This opens a browser dashboard where you can plot metrics over iterations, compare different runs side by side, and download artifacts. You can also restore a previous optimizer state directly from a logged run using FCVOpt.restore_from_mlflow().

We run 50 trials below. Each trial selects a hyperparameter configuration via the acquisition function, evaluates it on a single held-out fold chosen

[5]:

# Initialize FCVOpt optimizer
optimizer = FCVOpt(
    obj=cv_obj.cvloss,
    n_folds=cv_obj.cv.get_n_splits(),
    config=config,
    acq_function='LCB',  # Lower Confidence Bound acquisition
    tracking_dir='./hpt_opt_runs/',  # MLflow tracking directory
    experiment='rf_tuning_example',
    seed=123
)

# run for 50 trials
best_conf = optimizer.optimize(n_trials=50)

# end run
optimizer.end_run()


Number of candidates evaluated.....: 50
Single-fold observed loss (best)...: 0.146667
Estimated full CV loss (best)......: 0.129033

 Best configuration at termination:
 Configuration(values={
  'max_depth': 15,
  'max_features': 0.3571846673984,
  'min_samples_split': 6,
  'n_estimators': 460,
})

Evaluating and Deploying the Best Configuration

After optimization, best_conf holds the best configuration found.
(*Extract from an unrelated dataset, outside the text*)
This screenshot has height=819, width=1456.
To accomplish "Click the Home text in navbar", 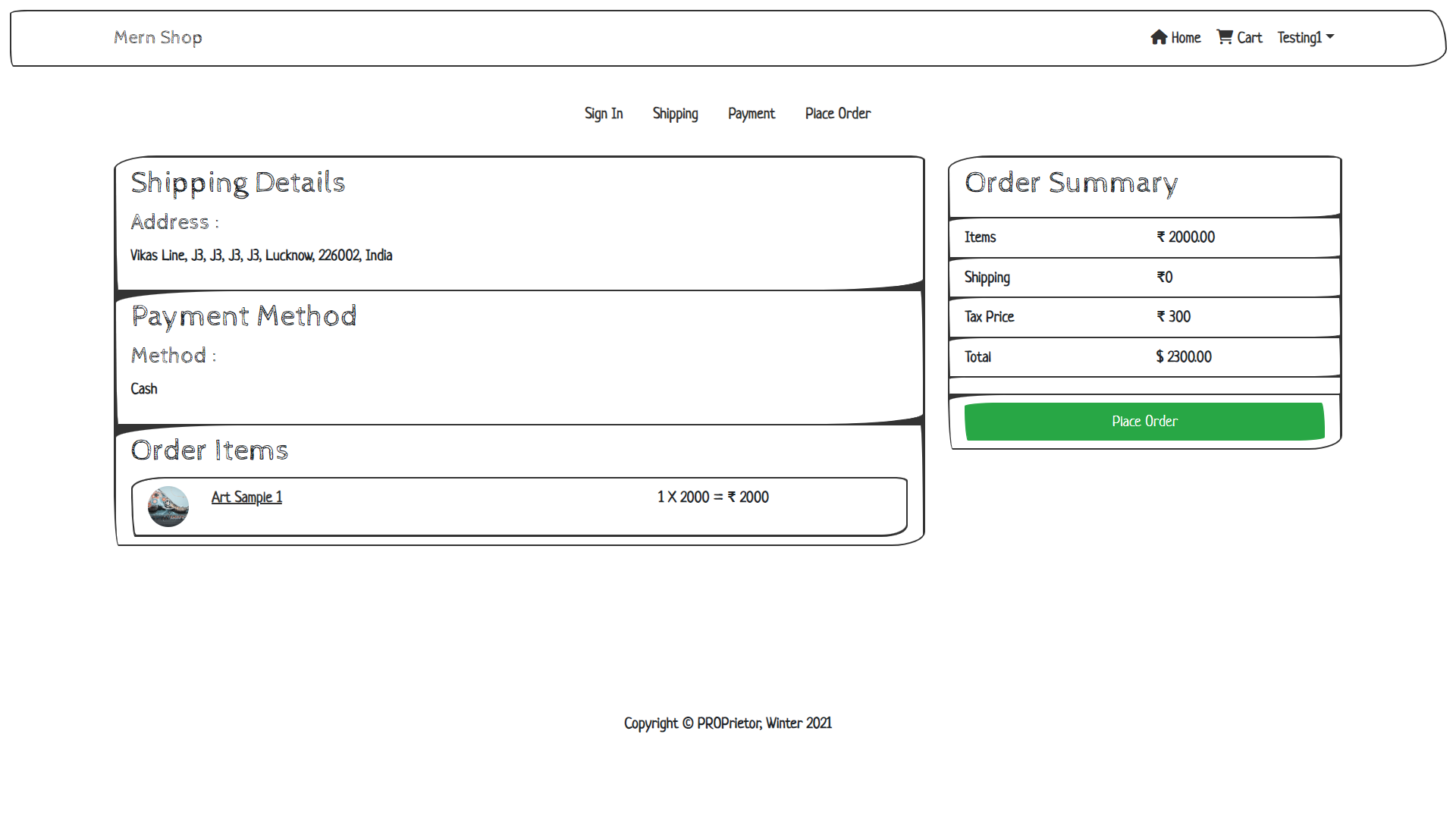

The end-of-run summary prints two loss values:

Single-fold observed loss — the raw loss measured on whichever single held-out fold was evaluated for the best configuration. This is a biased estimate of true CV performance.
Estimated full CV loss — the HGP’s prediction of what the full K-fold CV loss would be. It becomes more accurate as more trials accumulate observations across folds.

To get a definitive, unbiased estimate of generalization performance, we call cv_obj(best_conf), which evaluates the configuration on all 10 folds and returns their average.

[6]:

# Evaluate best configuration
best_cv_mcr = cv_obj(best_conf)
print(f" 10-fold CV Misclassification Rate....:{best_cv_mcr:.6f}")

 10-fold CV Misclassification Rate....:0.124667

Train the final model

Finally, we retrain on the full dataset using the best hyperparameters. This final model is what you would deploy or use for inference.

[7]:

# get the model with best hyperparmeters found
best_model = cv_obj.construct_model(dict(best_conf))

# train the model on the data
_ = best_model.fit(X, y)